NIPS 2018
Sun Dec 2nd through Sat the 8th, 2018 at Palais des Congrès de Montréal
Paper ID:6588
Title:Robustness of conditional GANs to noisy labels

Reviewer 1


		
This paper proposes to deal with the issue of noisy labels in training conditional GANs. In the first case, they consider the situation where the confusion matrix between the true label distribution and the perturbed label distribution (marginally) is known. In the second case, they consider the situation where this confusion matrix is not known. In their "RCGAN" model, two classifiers are trained. h1* is trained on real data samples with the noisy labels, and h2 is trained on generated samples to recover the label used to generate, and the generator is trained to produce samples conditioned on a label y which are classified to have the label y under both of these classifiers. In the training of the discriminator, for "real" samples the real x and the noisy corresponding label are both given to the discriminator. The generation process starts by sampling from the clean marginal distribution, running the generator conditioned on that clean label and providing that along with the corrupted label to the discriminator. Finally they show that by training this model it's possible to do an optimization problem over z in G(z,y) to assign labels to data points for which a number of noisy labels are available, as is the case in crowdsourcing. This seems like an elegant and very reasonable solution for an important problem. Small issues: -Calling the classifier h_1 is a bit confusing as h usually refers to hidden states. -In equation 1, I think the sample from the noisy y distribution should be called y_tilde and not y.

Reviewer 2


		
Conditional generative adversarial network (GAN) learn conditional distribution from a joint probability distribution but corrupted labels hinder this learning process. The paper highlights a unique algorithm to learn this conditional distribution with corrupted labels. The paper introduces two architectures i) RCGAN which relies on availability of matrix C which contains information regarding the errors, and ii) RCGAN-U which does not contain any information about the matrix C. The paper claims that there is no significant loss in performance with regards to knowledge about the matrix C. Even though the problem is unique in nature the paper contains details of some of the related work and references to techniques utilized in the paper such as projection discriminator. I believe the in-depth analysis of the assumptions with theorems and proofs solidify the claims made in the paper although the math requires a more careful check. The paper provides experimentation results on two separate datasets As far as I understand the permutation regularizer penalizes the model if generator produces samples from a class different from true one and mixing regularizer penalizes if it produces a mix of classes. The paper states that in practice we require a very weak classifier, an explanation of the intuition behind this or theoretical analysis of this statement should help concrete this claim. The paper utilizes recently proposed neural network distance which only guarantees some weak notions of generalization. Ambient GAN as stated in the related work section most closely related to the paper but the paper lacks a comparison with it under the experiments section. To summarize the paper highlights a unique problem. It would be interesting to see its application to fix corrupted labels in the training data.

Reviewer 3


		
Update: The authors do a good job of answering my questions. So I am raising my score. ****** This paper describes a method for learning a conditional GAN when there is significant corruption or noise in the labels. The paper proposes additional regularizers for training the generator and discriminator to achieve this. These regularizers that resemble standard auxiliary conditional GAN involve learning two additional classifiers. The first one is called the permutation regularizer and aims to reduce the mismatch between the generated label and true label. The other regularizer seems to encourage high confidence label predictions. How does the later relate to conditional entropy minimization [1]? 

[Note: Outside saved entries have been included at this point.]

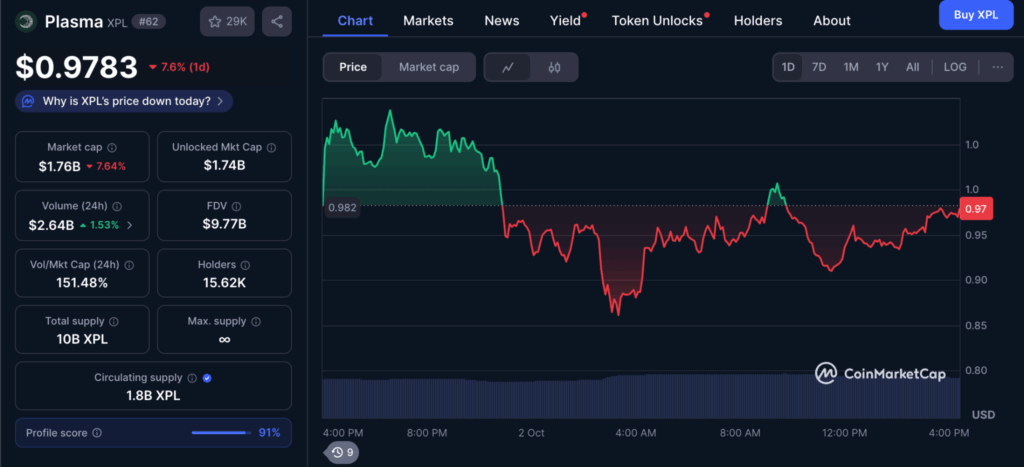This screenshot has width=1024, height=467.
Task: Click the history clock icon below chart
Action: click(x=343, y=452)
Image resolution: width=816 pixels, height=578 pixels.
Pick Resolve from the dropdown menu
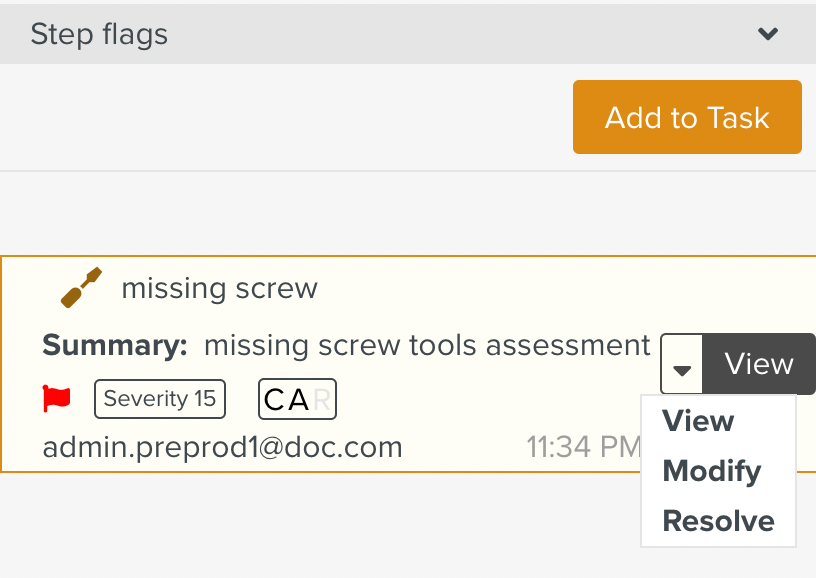[x=717, y=520]
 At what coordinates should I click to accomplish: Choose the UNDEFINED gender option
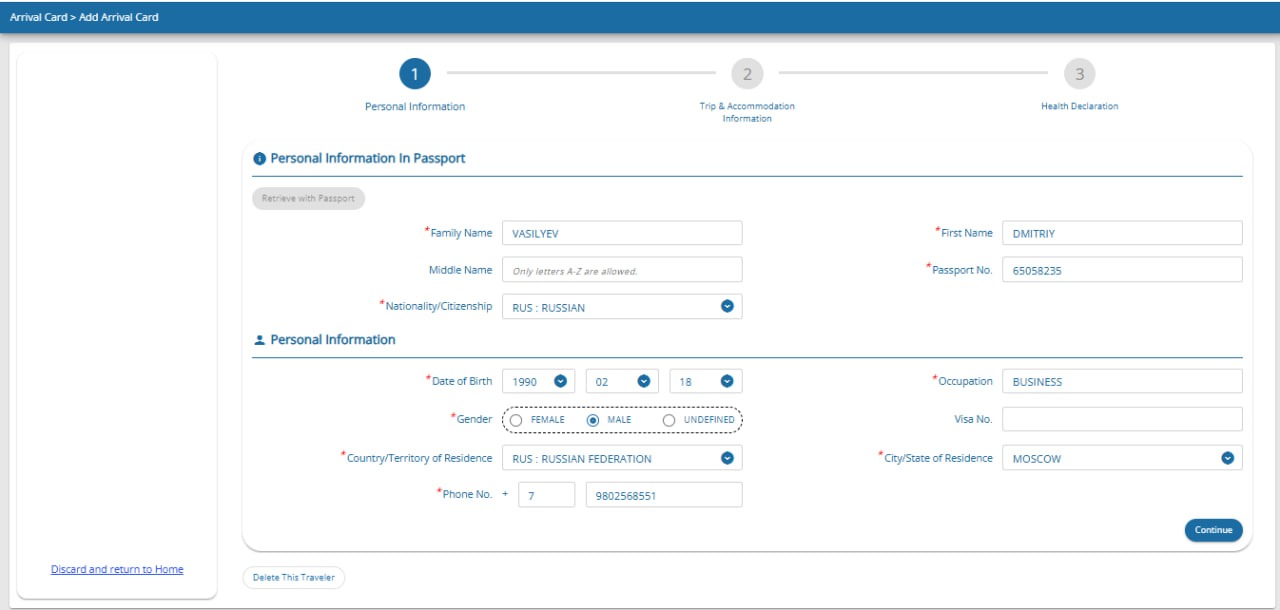pos(669,420)
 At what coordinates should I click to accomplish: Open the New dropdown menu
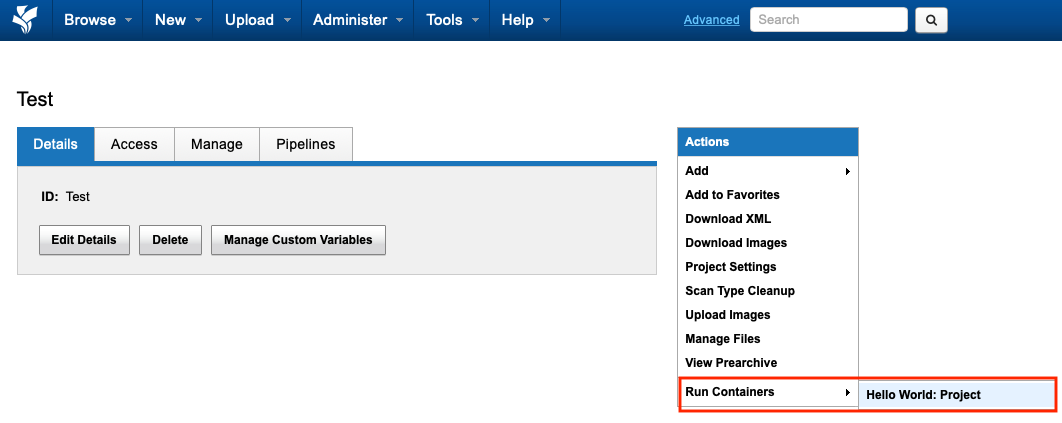pyautogui.click(x=178, y=20)
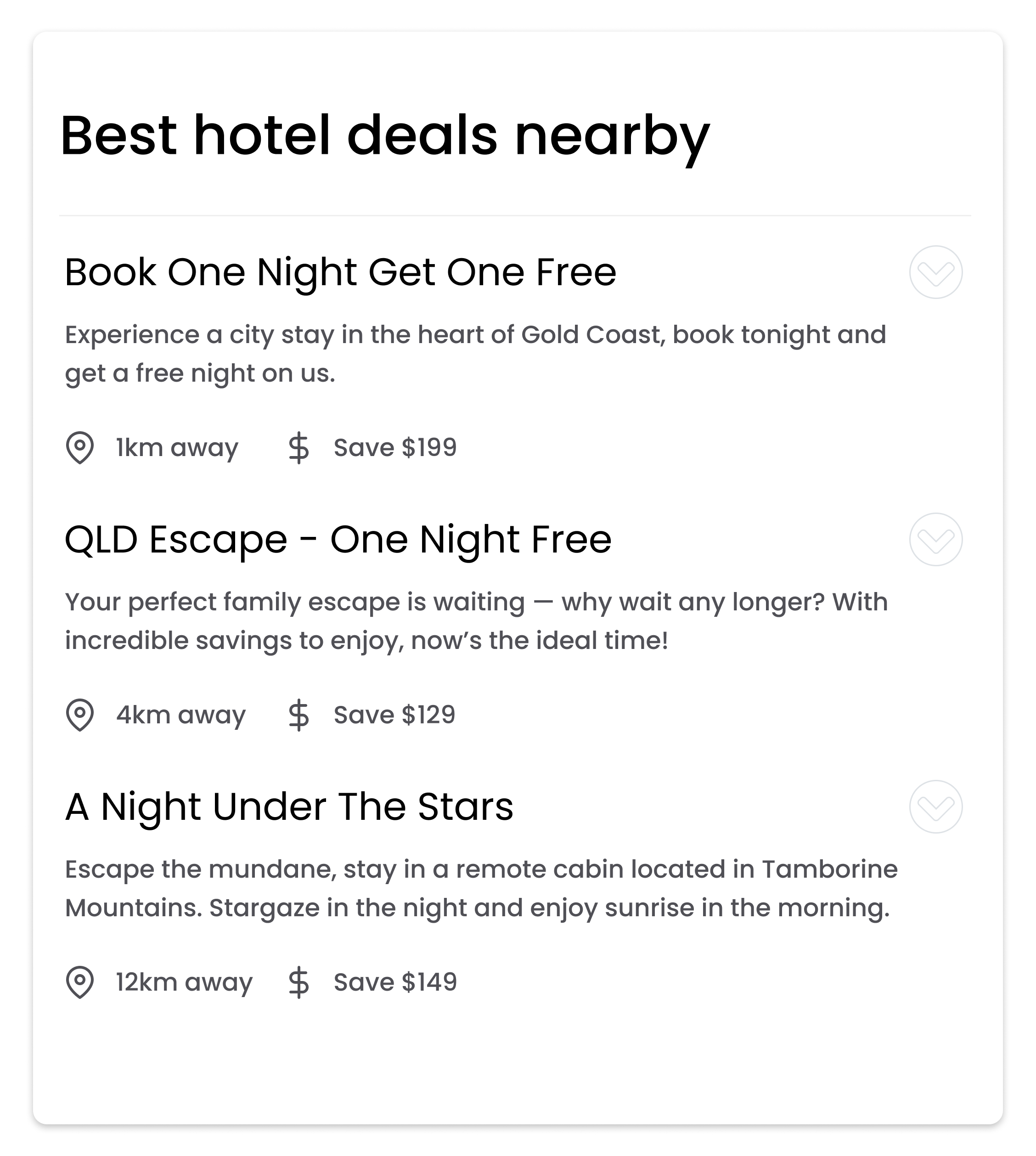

The experiments are based on CIFAR10 and MNIST, showing the benefits of RCGAN over the original conditional-GAN. The discussions on the experiments could be expanded. Some of the image generation plots can be brought into the main paper for completeness.    It will also be nice to have some comparative results on the related Ambient GAN method. It is not clear what the authors mean by ‘sharp analysis for both the population loss and the finite sample loss’. 
 The organization and writing of the paper needs to improve a bit. Line 38 needs to be reworked. At several places symbols are used much before defining them. The theoretical results seems disconnected from the main text body, it will be useful to make them crisper and move less important details can be to the appendix. [1] Miyato, Takeru, et al. "Virtual adversarial training: a regularization method for supervised and semi-supervised learning." arXiv preprint arXiv:1704.03976 (2017).